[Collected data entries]
= Beginning of Section =
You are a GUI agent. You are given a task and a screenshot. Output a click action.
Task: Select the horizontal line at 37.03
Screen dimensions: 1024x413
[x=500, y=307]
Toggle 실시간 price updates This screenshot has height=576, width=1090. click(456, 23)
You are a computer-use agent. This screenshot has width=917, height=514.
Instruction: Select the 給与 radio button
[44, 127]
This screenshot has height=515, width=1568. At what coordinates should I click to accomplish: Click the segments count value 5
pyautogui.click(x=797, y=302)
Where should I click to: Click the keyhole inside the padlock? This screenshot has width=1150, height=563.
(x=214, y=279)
= End of Section =
Where the line containing "Where should I" appears in the records above, begin copying and continue through the last line; copy each line exactly and include no others.

Where should I click to: Click the keyhole inside the padlock? This screenshot has width=1150, height=563.
(x=214, y=279)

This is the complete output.